Le parole di quella lettera le continuavano a girare come una trottola nella testa. L'aveva letta una sola volta ma ricordava parola per parola come se la sua mente le avesse registrate appositamente per non scordarle.
Entrata in camera, Giustine, si mise ad osservare il marito che stava dormendo profondamente. Il viso era sognante e i suoi lineamenti erano dolcemente rilassati dal sonno, gli sembrava un angioletto; molto lontano dall'immagine descritta in quella lettera.
Quante volte si era detta pentita di averlo sposato ma nello stesso istante cancellava quel pensiero perché se non lo avesse sposato non avrebbe avuto i suoi adorati figli.
Come viaggiava la sua mente, passava dal presente al passato nell'arco di pochi secondi. Pensava ai loro momenti d'intimità: non una carezza, non un abbraccio, non un bacio e non una parola d'amore; agli inizi del loro matrimonio era molto affettuoso. Giustine si sentiva amata e riusciva a dimenticare e perdonare l'improvviso cambiamento cercando di darsi una spiegazione: la responsabilità.

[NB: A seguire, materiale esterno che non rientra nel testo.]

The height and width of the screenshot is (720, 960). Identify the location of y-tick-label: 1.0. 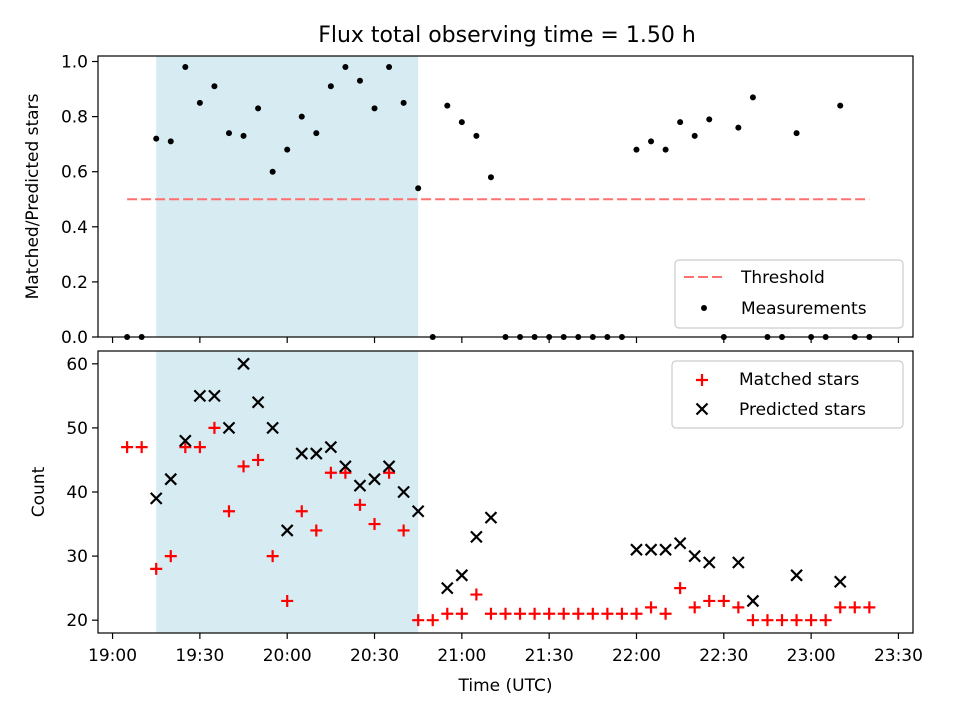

Con gli anni e con l'arrivo dei figli però il marito peggiorò e Giustine, per non litigare, ingoiava ogni volta la sua indifferenza, non solo nei suoi confronti ma ignorando quei bambini che avevano voluto entrambi. Quando rientrava a casa con lo sguardo sul fornello per vedere se la cena era pronta, le sue uniche parole erano:
- Sono stanco, lasciatemi in pace.
Come se lei non lo fosse.
Gli anni passavano e anche lei diventò indifferente nei suoi confronti, continuando a fare la moglie, in silenzio,  per la quiete dei bambini ma
ognuno vivendo la propria vita. Giustine si era sposata con la convinzione di una vita felice invece era diventata prigioniera della quotidianità finché arrivò lui, Bernard.